• [Brief A]:
In the R objects tutorial, which operator goes between an object's name and the data assigned to it?
• [Brief B]:
Please copy word for word the stretch of the R objects tutorial that opens with the words containing "8.1.4 Naming objects" and closes with "dot ., nothing else!".
• [Brief C]:
Write the next part of the R objects tutorial, picking up right after its final sentence.

• [Source excerpt]:
8 Objects and names

Using R as a calculator is fine, but to get very far we need to store the results from a calculation so we can use it in another calculation.

8.1 Storing data in objects

R uses objects to store data in memory. Storing data in an object is referred to as “assigning data”. There are different types of data and objects; we will talk much more about them further below. For now, let’s see why one should assign data to objects, and how to do it.

8.1.1 Why assigning data?

Putting data into named objects allows you to:

store massive amounts of data and/or code for later reuse in calculations, analysis, plots and figures,
divide your code into separate steps, each of which is clearly identifiable by name and thus reusable,
simplify your code by referring to previous calculations or plots.

Let’s take a look at the following figure. It is made of 3 plots, each of them based on different variables taken from a single data set:

Believe it or not, but the code that builds this figure is as simple as this:

plot1 / (plot2 + plot3)

In fact, everything that R needed in order to make the figure had been previously stored in the objects plot1, plot2 and plot3.

The clear benefit of assigning data into the above-mentioned objects is that it simplified a lot the code for the figure.

8.1.2 Assigning data to an object

To assign data to an object, type first the name you want to give it followed by the operator <- and the data to store. In the following example, we will assign the result of the operation sqrt(42) in memory to the object named result:

result <- sqrt(42)

At once, the object result and its associated value show up in the Environment tab of RStudio.

From now on, you can display the content of result simply by typing its name:

result

[1] 6.480741

You can also reuse the object for other operations:

result * 3

[1] 19.44222

result * result

[1] 42

8.1.3 Modifying object content

To modify the content of an object, you simply have to assign new data to it. Here we modify the object result:

result <- exp(42)

The content of result is automatically modify, as shown in the Environment tab.

Note that the previous content of result is lost as soon as the new data is assigned. To restore the original value, you will have to go back to your script and rerun the original command that assigned the square root of 42 to result. This is one of the many reasons why you should always work with a script and annotate it: it is your life-line in case you make a mistake, lose objects, modify data elements, etc.

8.1.4 Naming objects

“What’s in a name? That which we call a xx3
By any other name would smell as sweet;”
– not quite Romeo and Juliet

There are only two hard things in Computer Science:
cache invalidation and naming things.
– Phil Karlton

Naming an object sounds quite easy if you are creative, but there is a set of rules to respect:

names must start with a letter (lower or upper case) or a dot ., nothing else!
names may include letters (lower and/or upper case), numbers, underscores _ and dots .
you cannot use reserved names, i.e. names of existing functions or words already used in R (TRUE, FALSE, break, function, if, for, NA, function, see the complete list by running ?Reserved in the console)

• [Data segment]:
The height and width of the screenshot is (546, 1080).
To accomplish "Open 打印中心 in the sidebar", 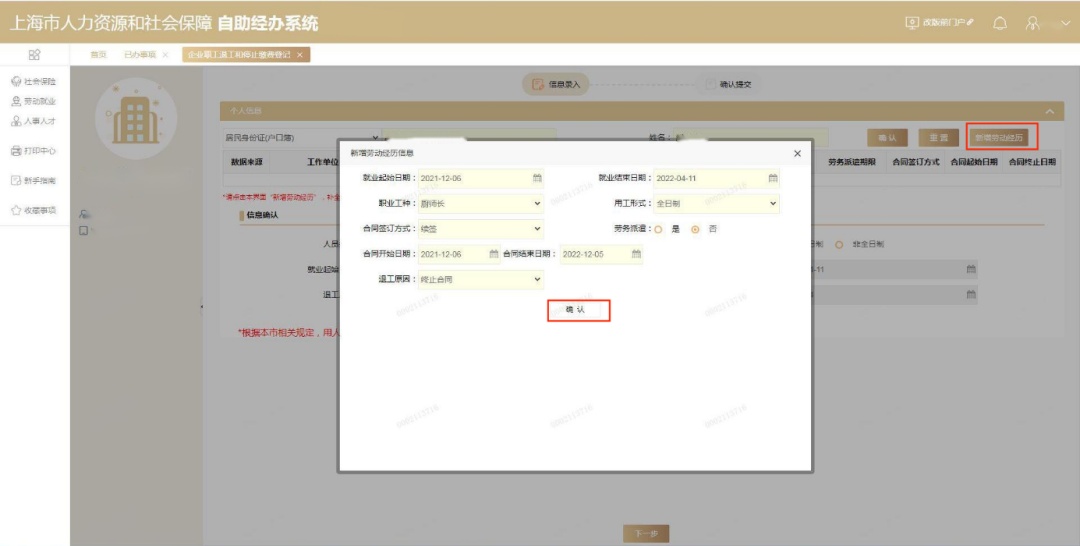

• [Expected output A]:
The operator <-.

• [Expected output B]:
8.1.4 Naming objects

“What’s in a name? That which we call a xx3
By any other name would smell as sweet;”
– not quite Romeo and Juliet

There are only two hard things in Computer Science:
cache invalidation and naming things.
– Phil Karlton

Naming an object sounds quite easy if you are creative, but there is a set of rules to respect:

names must start with a letter (lower or upper case) or a dot ., nothing else!

• [Expected output C]:
Beside these rules, you may find the following recommendations useful:

be consistent and use a word convention when writing names, such as snake_case where words are written in lowercase and separated using an underscore symbol _
give your object a meaningful name such as norwegian_seabirds, alpine_species_vestland, etc
avoid names which meaning may change with time, such as new_dataset, modified_dataset, last_year_data, etc
avoid very long names
remember R is case-sensitive
have a look at the tidyverse style guide

Exercise

We have prepared a learnr-tutorial that further describes the rules for naming objects, and gives you a chance to test how well you have understood. This tutorial is in the biostats.tutorials package.

The tutorial is called Naming objects. Simply click on the button Start Tutorial > to the right to start it.

See Section 5.6.4 for how to install biostats.tutorials and run the tutorials.

8.1.5 Viewing object content

As introduced in Section 2.3.5.1, the Environment tab of RStudio lists all the objects stored in memory in a given project. This list comes with a quick summary of both the structure and the content of the objects.

The function View() applied to any object opens a new tab which displays the whole object in the form of a table. Figure 8.1 shows a screenshot of the tab that appears after running View() on a large object called tb.

View(tb)

Figure 8.1: The function `View()` opens a tab with the content of the object.

View() is particularly useful when you want to quickly check entries directly in the data set as it spares you from finding and opening the original data file on your disk via the explorer.

Exercise

View() the penguins dataset from palmerpenguins. Compare with what you get by printing the penguins dataset. Which do you find most useful?

8.1.6 Deleting objects

When you are done with a particularly large object that takes a lot of memory, it may be useful to get rid of it. This is done by using the function rm(). Here, we will delete result from the current environment.

rm(result)

To delete several objects at the same time, use rm() and type their name separated with commas ,.

result <- exp(42)
result2 <- result^2

rm(result, result2)

Again, once it is done, there is only one way back: go to your script and rerun the commands that originally created result and result2.

To delete everything, you can use the broom icon in the Environment tab, but it is usually better to restart the R session.

8.2 Built-in data sets

There are many datasets and other objects built into R or R packages. If the package is loaded, they can be used by typing their name.

pi

[1] 3.141593

month.abb # abbreviated month names

 [1] "Jan" "Feb" "Mar" "Apr" "May" "Jun" "Jul" "Aug" "Sep" "Oct" "Nov" "Dec"

To make objects in packages available you can either load the package with library() first, or use data().

penguins # not available yet

Error in eval(expr, envir, enclos): object 'penguins' not found

data(penguins, package = "palmerpenguins")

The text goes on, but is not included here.